Video and audio tracks could be uncompressed, compressed with a lossless codec - something like a ZIPped file - or compressed with lossy codec. A codec is a COmpression/DECompression program that uses a given compression standard. Video is almost always compressed using lossy codecs, because uncompressed video size is huge, while compressed video is relatively small and if the bitrate is adequate the quality is very near to the original. Uncompressed audio file size is a fraction of its video counterpart, so it's easy to find lossless compressed audio files, at half the size of uncompressed ones but with the same quality. Subtitles are usually text files and hence they do not need particular compression apart zip or rar.

What kind of file type exists? Many, too many, where very few are needed; the audio/video files are actually a set of at least one video and one audio track; sometimes there are more than one video track - like different angles, and often more than one audio track - different language, commentary track - and sometimes subtitles. They are muxed together - single discrete tracks that normally are on different files are joined in a single file, called container; is it possible of course to do the contrary; demux the tracks into single files, or even remux the tracks, that means take the tracks - even picking up the desired ones and discard the others - from the container, and put them into another container, also of different kind; there are many containers, like AVI, MKV, M2TS - some are compatible with hardware players, while the vast majority are compatible with almost all software players.

Where to find exactly on the net? Again, do not ask here, as nobody will tell you that... what you should know is the fact that files are distributed in several ways, so all you need to know is which are these ones...

Direct download: you follow the link on a web page, a pdf document, a mail or personal message, and you got the file; just save it, and it will be downloaded into your computer; usually those files are stored on specialized web sites, called file lockers.

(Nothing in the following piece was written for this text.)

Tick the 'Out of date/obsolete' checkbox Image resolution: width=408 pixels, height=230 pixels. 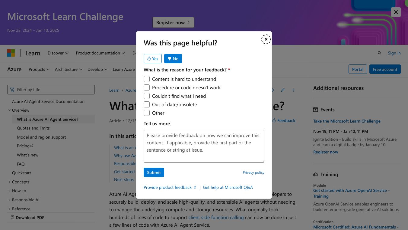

FTP: almost the same of direct download, but these files are usually stored directly on web servers, or personal computers always connected to internet; they are more difficult to find, because usually those files are not linked to web pages.

Usenet: you need a NZB, small file that contains all the information needed to retrieve the real file, and a software to interpret it; you need also an usenet subscription to have access to usenet.

Torrent: you need a TORRENT, small file that contains all the information needed to retrieve the real file (there are similar files called MAGNET that usually works with the same software), and a software, called client, to read it; torrent files could be found on open trackers, open to anyone, or private trackers, where you usually need an invite to have access to them.

Peer-to-peer: once the most used, today useful to find obscure and long forgotten files; you need a P2P software that will connect to a certain network; each P2P software use one or more networks, so you should try different softwares to find a file that could be present in a network and not into another.

Warning: before download and open every file, be sure it is a real audio/video file... this is the most used way to spread computer viruses, so if you are downloading an EXE file, this is for sure a virus or worst...

Disclaimer: this is just an informative article about file searching; it does not promote piracy, because it could be an illegal practice in many countries around the world.